West Texas Intermediate crude’s front-month contract, July, was up 60 cents, or 1.8%, at $33.85 per barrel by 2:00 PM ET (18:00 GMT), as U.S. markets resumed trading after Monday’s Memorial Day holiday. WTI earlier reached $34.80, its highest since March 10.
The New York Stock Exchange also partially reopened its trading floor for the first time in two months, helping Wall Street extend its recovery rally from the pandemic.
Brent, the London-traded global benchmark for oil, was up 8 cents, or 0.2%, at $35.61.
Oil markets were also supported by signs of discipline among OPEC members to carry through with reduced production quotas ahead of a meeting with Russia to discuss an extension cuts beyond June, Reuters reported, citing sources.
Russia’s Energy Ministry Alexander Novak also said a rise in fuel demand should help to cut a global surplus of about 7 million to 12 million bpd by June or July.

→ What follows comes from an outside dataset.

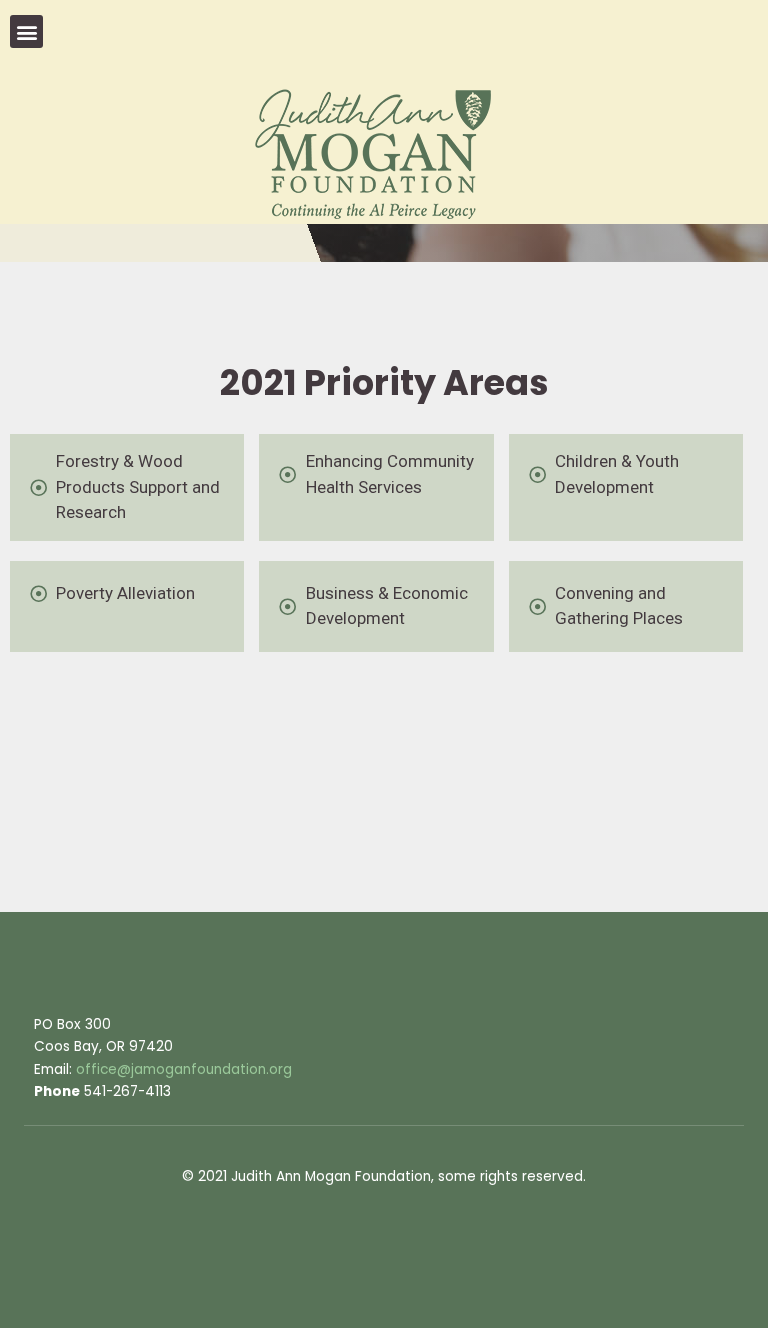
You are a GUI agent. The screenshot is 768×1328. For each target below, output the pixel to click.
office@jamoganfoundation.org (184, 1069)
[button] (26, 31)
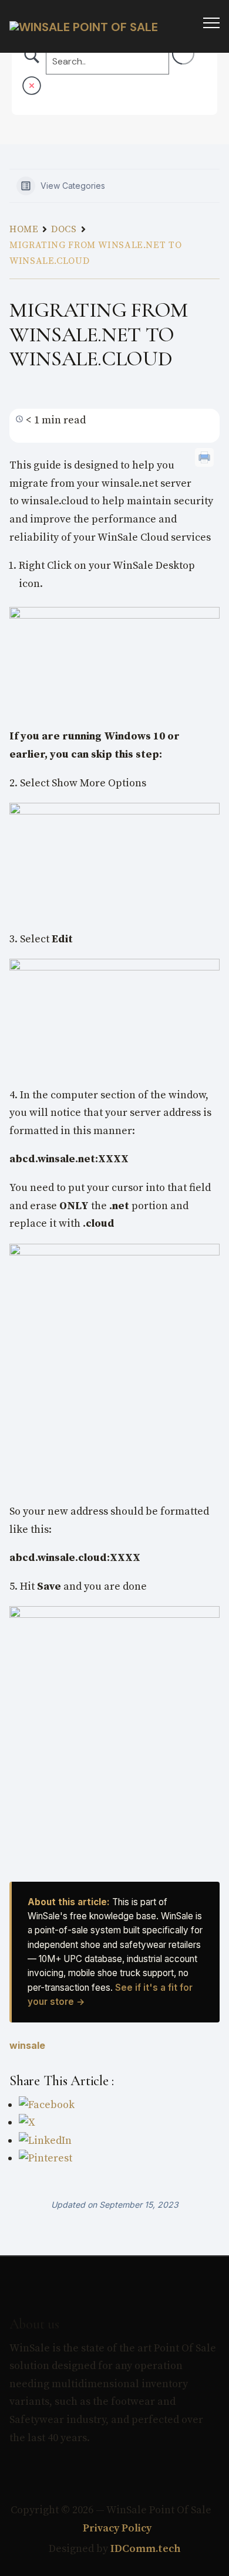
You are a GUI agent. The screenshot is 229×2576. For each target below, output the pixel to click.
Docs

Moscow’s RIA news agency said Russian oil production volumes were near the country’s target of 8.5 million bpd for May and June.
U.S. oil production, which has steeply declined as low prices forced shut-ins, will reach a bottom of around 10.7 million bpd in June, a two-year low, before it starts to slowly recover, Rystad Energy said in an estimate.

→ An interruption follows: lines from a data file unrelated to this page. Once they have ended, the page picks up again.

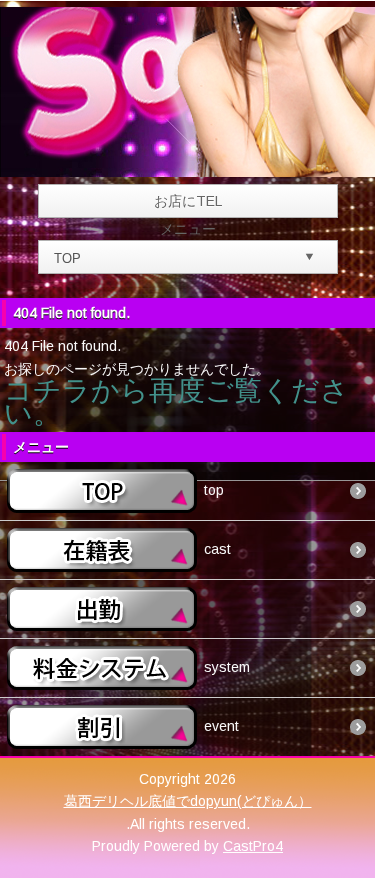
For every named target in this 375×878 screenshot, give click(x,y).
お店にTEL (188, 201)
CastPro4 (253, 846)
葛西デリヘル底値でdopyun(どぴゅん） (188, 801)
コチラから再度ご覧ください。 (176, 401)
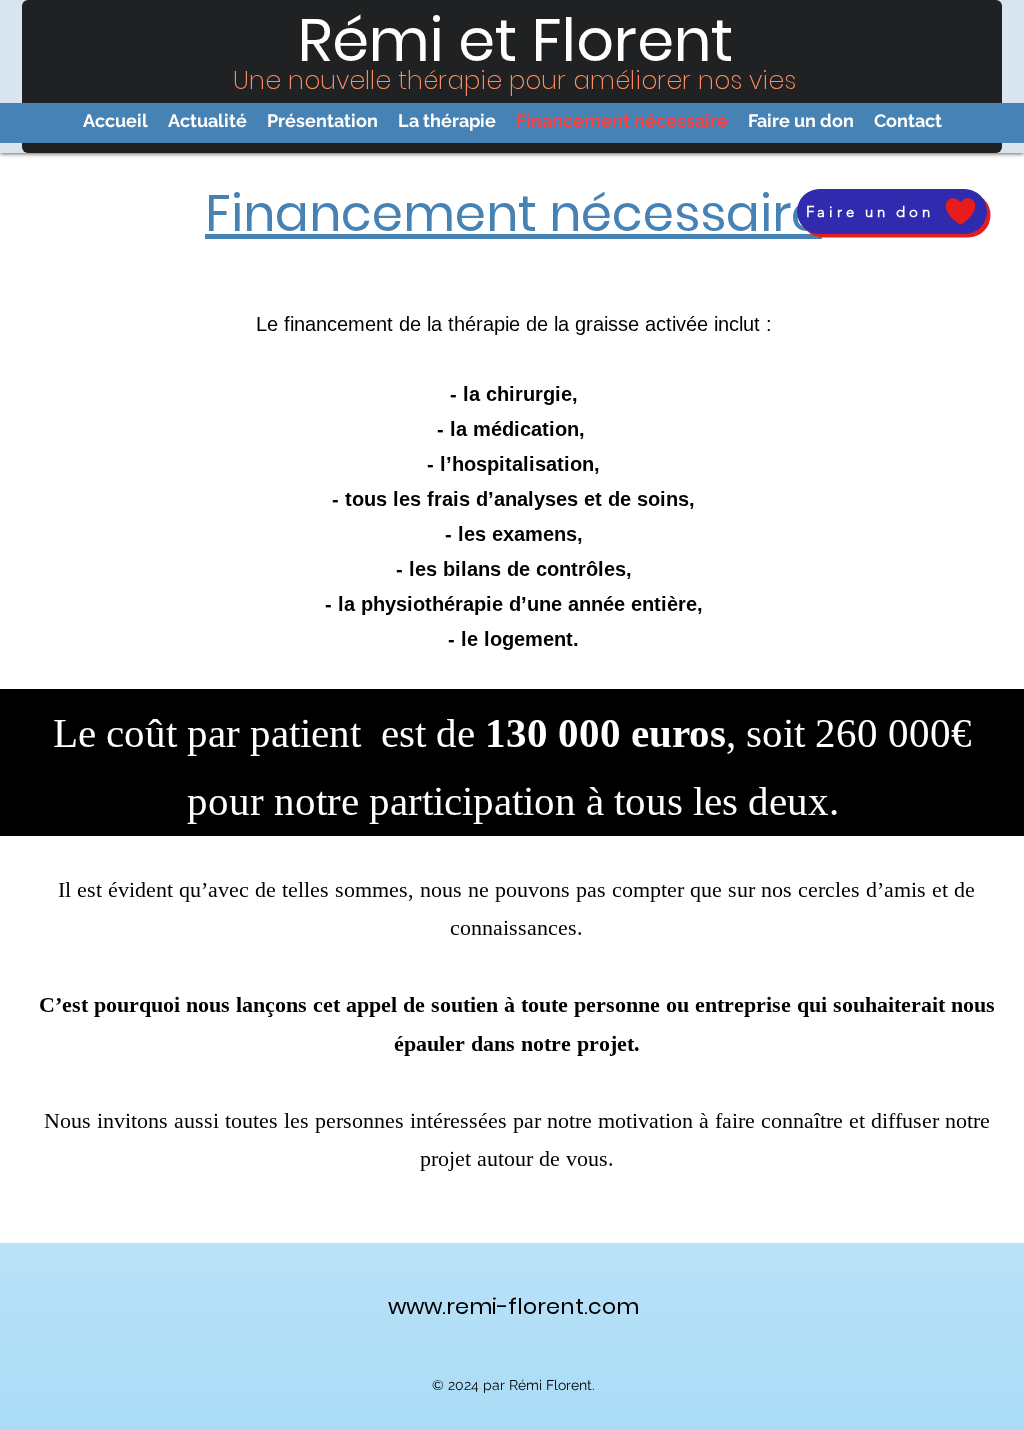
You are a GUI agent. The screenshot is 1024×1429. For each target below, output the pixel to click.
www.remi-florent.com (513, 1306)
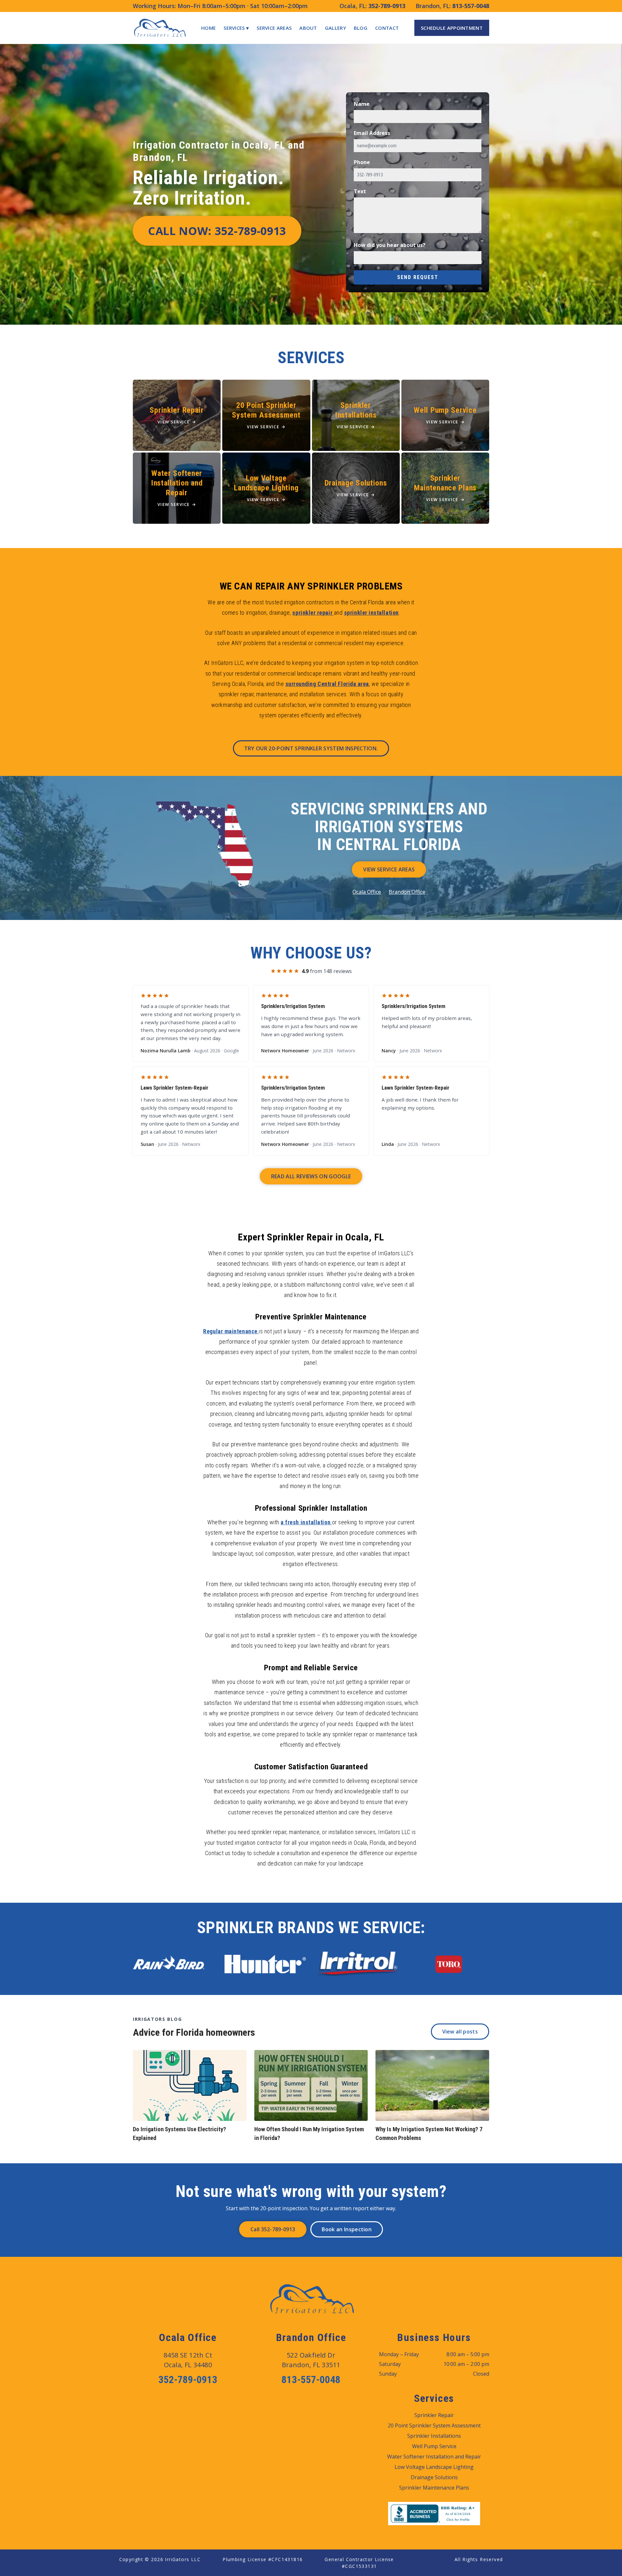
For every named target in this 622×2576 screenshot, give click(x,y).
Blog (360, 28)
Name (362, 103)
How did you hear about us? (389, 245)
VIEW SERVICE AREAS (389, 869)
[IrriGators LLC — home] (159, 28)
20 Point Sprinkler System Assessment (434, 2425)
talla (314, 1522)
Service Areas (274, 28)
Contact (387, 28)
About (308, 28)
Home (208, 28)
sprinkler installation (371, 612)
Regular (213, 1331)
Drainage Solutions (434, 2477)
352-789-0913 (386, 6)
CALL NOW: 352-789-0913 (217, 230)
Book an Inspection (347, 2229)
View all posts (460, 2031)
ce (255, 1331)
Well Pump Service (434, 2446)
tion (326, 1522)
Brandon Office (407, 891)
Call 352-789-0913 (272, 2229)
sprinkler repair (313, 612)
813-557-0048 (470, 6)
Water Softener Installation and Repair (434, 2456)
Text (360, 191)
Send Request (417, 277)
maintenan (238, 1331)
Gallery (335, 28)
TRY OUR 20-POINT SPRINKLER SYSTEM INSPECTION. (311, 748)
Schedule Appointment (452, 28)
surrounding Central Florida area (327, 683)
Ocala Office (366, 891)
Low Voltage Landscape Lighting (434, 2466)
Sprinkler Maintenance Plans (434, 2487)
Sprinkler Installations (434, 2435)
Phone (362, 162)
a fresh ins (294, 1522)
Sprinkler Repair (434, 2415)
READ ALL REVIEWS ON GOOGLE (311, 1176)
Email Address (372, 133)
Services (236, 28)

WTI prices received another fundamental boost from Friday’s weekly rig count published by industry firm Baker Hughes, which showed drillers cut another 21 oil rigs. That reduction brings to nearly 450 the number of rigs lost since the week ended March 18, when lockdowns over the coronavirus began earnestly in the United States and across the world after China started the phenomenon in January.
Seevol.com, meanwhile, reported a 4.26-million-barrel decline for the week to May 22 at the Cushing, Okla. hub that stores crude delivered against expiring spot contracts of WTI. If accurate, that decline will add to the previous week’s drop of 5.8 million barrels at Cushing reported by the Energy Information Administration. The drain in Cushing inventories has been one of the drivers for WTI’s relative outperformance against its London-traded rival, Brent, over the past month.

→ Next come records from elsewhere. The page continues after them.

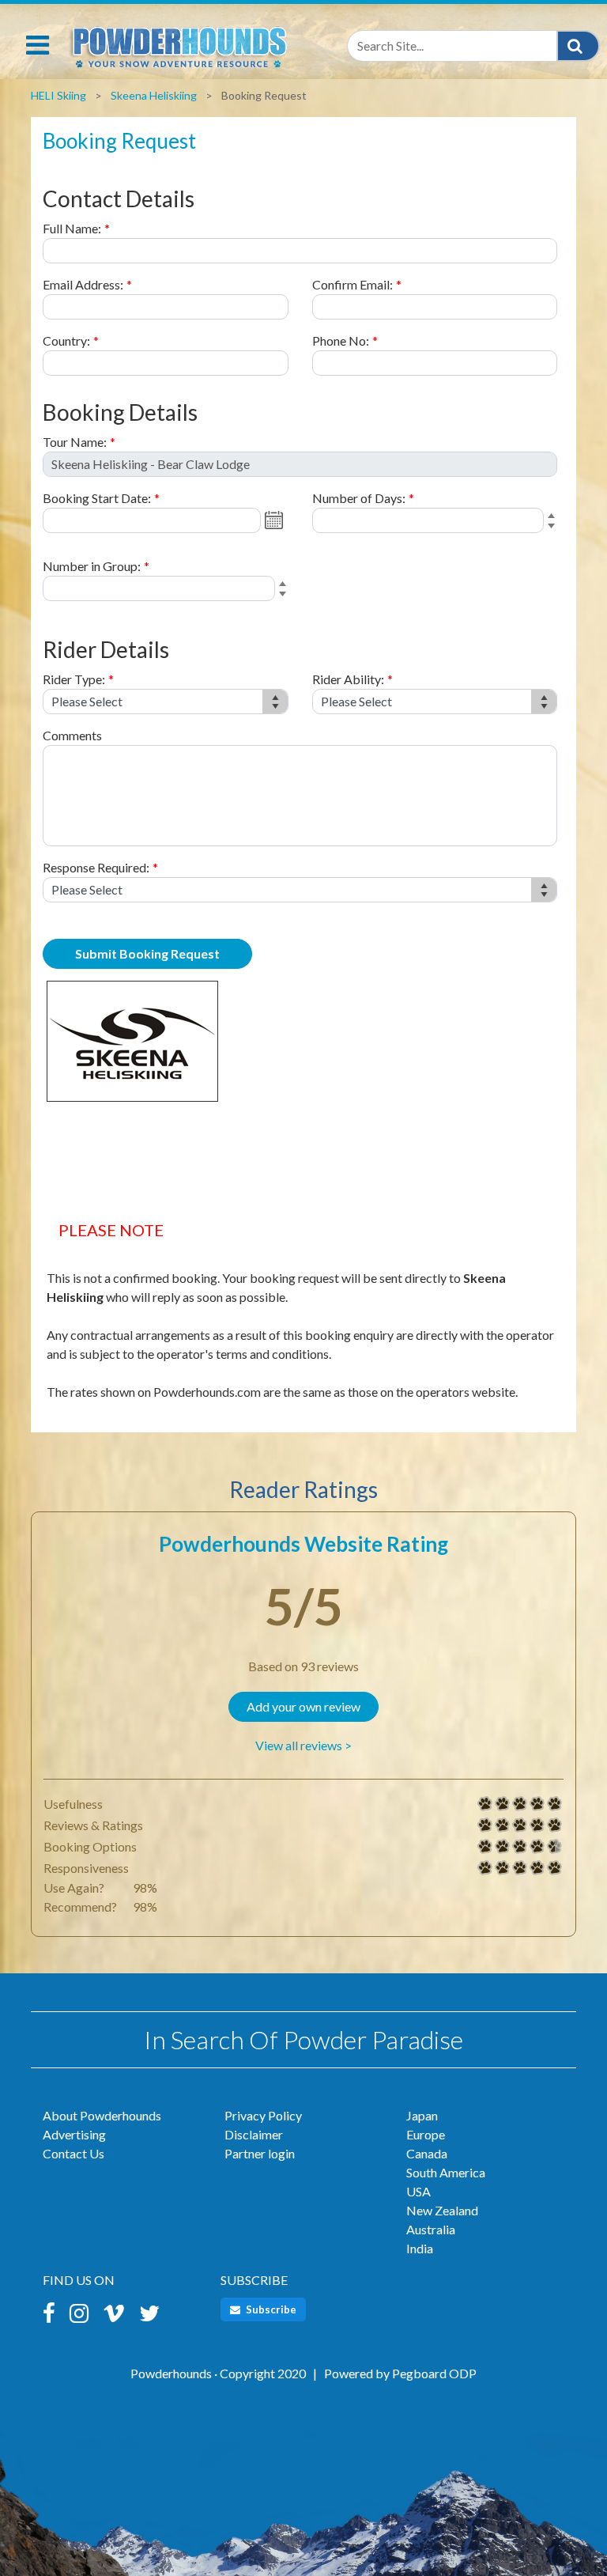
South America (445, 2172)
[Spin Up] (554, 516)
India (419, 2248)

“There are only 22 rigs left in the Eagle Ford basin, and the Permian is approaching the lows of 2016,” said Olivier Jakob at Zug, Switzerland-based oil risk consultancy PetroMatrix. “The U.S. production estimates will continue to be revised lower in the EIA reports.”
Jakob said U.S. crude refinery runs were also expected to increase further this week as gasoline demand makes a comeback with the beckoning summer.
“WTI crude oil time-spreads should stay supported as the stock pressure on Cushing is abating,” he added.